Another glimpse at the oddities of who becomes famous and who does not

by Alice Shirrell Kaswell, AIR staff


Chonosuke Okamura

The machinery of fame grinds in curious ways. One Japanese scientist, highly praised and much publicized for his startling discoveries of ancient artifacts, turns out to have concocted those discoveries. Another Japanese scientist, overlooked by the world press despite his genuine discovery of quite startling fossils, has gotten no attention at all.

Here, a Fraud the Press Loved to Cover

A much-praised archaeologist named Shinichi Fujimura was recently shown to be little more than a trickster. Till then, he had been lionized by press and public alike. A December 7, 2000 report in the New York Times tells the tale:

Since the unearthing of Stone Age tools was announced here in 1993, Tsukidate and its 16,000 inhabitants have been at ground zero, so to speak, of a giddy archaeology boom in Japan. There have been almost monthly newspaper headlines on ever more astonishing new finds that promised to fill in the picture of early man here....

But just as surely as the town's fame was fueled by eager press coverage and screaming headlines, so was its downfall. In November, the daily Mainichi Shimbun shocked its readers with three front-page photographs showing the pioneering archaeologist behind the town's discoveries, Shinichi Fujimura, planting the supposedly ancient tools at his dig site.

There, an Overlooked Man of Genius

Despite the giddy acclaim garnered by Fujimura before his fall, despite the lavish attention paid his "work" by the world press, another Japanese scientist -- and his well-documented, revolutionary work -- went overlooked.

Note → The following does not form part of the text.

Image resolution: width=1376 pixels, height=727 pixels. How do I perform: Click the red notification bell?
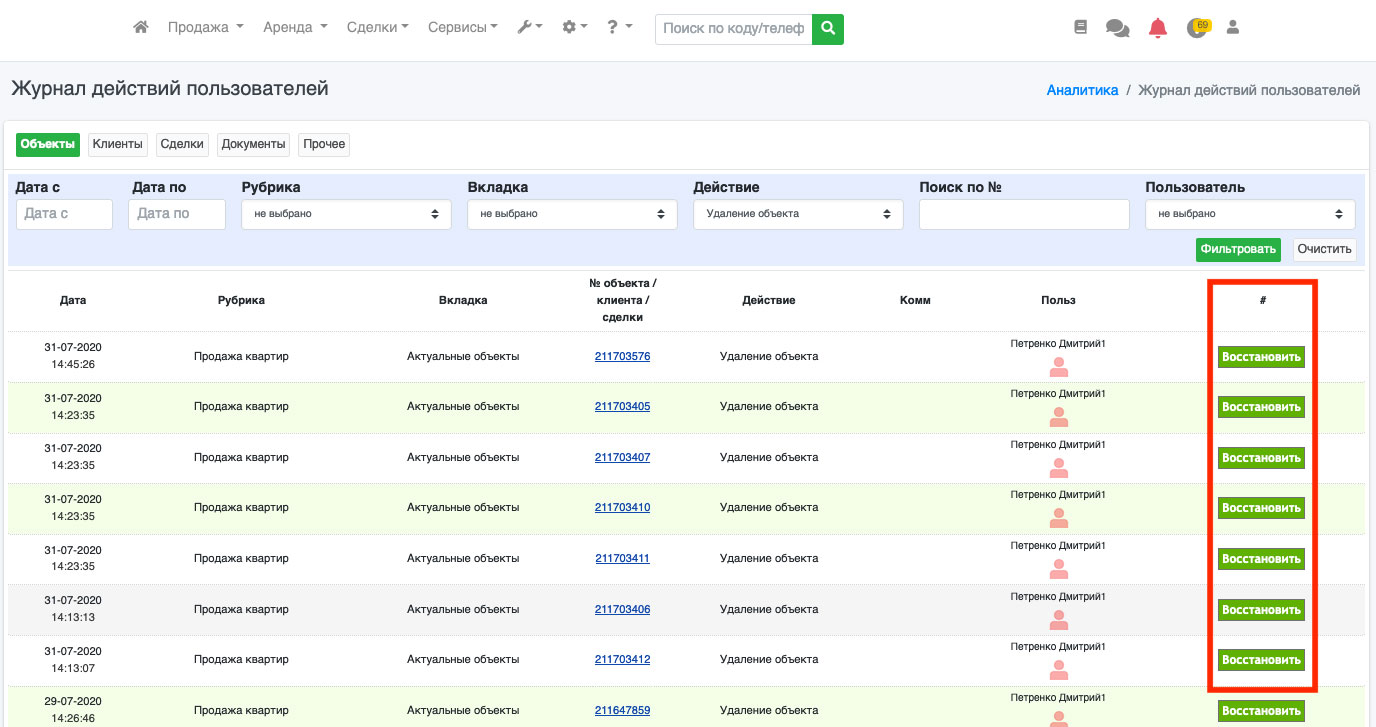pyautogui.click(x=1158, y=28)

That man, Chonosuke Okamura, unearthed thousands of samples that are unquestionably genuine. Yet Okamura, an individual of immensely singular paleontological genius, is virtually unknown by the public. The November/December issue of the Annals of Improbable Research published a tribute to Okamura. The tribute was written by Earle Spamer of the Academy of Natural Sciences in Philadelphia. Spamer is the world's leading scholar on Okamura.

It was Okamura who demonstrated that all living creatures are descended from mini-creatures -- now long extinct -- that were at most 5 millimeters tall. No paleontologists have even bothered to dispute Okamura's theory. Neither theory nor man is mentioned in any textbook.


Fossil of a miniperson (approx 3.5 millimeters tall) holding a minibaby. Photo reproduced from the published works of C. Okamura.

Okamura's oeuvre threatens to overturn much of the science world's conventional wisdom. Yet in Japan and elsewhere, few even know his name. That is a shame. It is to be hoped that the world press, shamed perhaps by its unthinking praise of the faker Fujimura, will now turn its careful attention and giddy celebrity-making powers to that colorful, yet unfairly obscure pioneer, Chonosuke Okamura.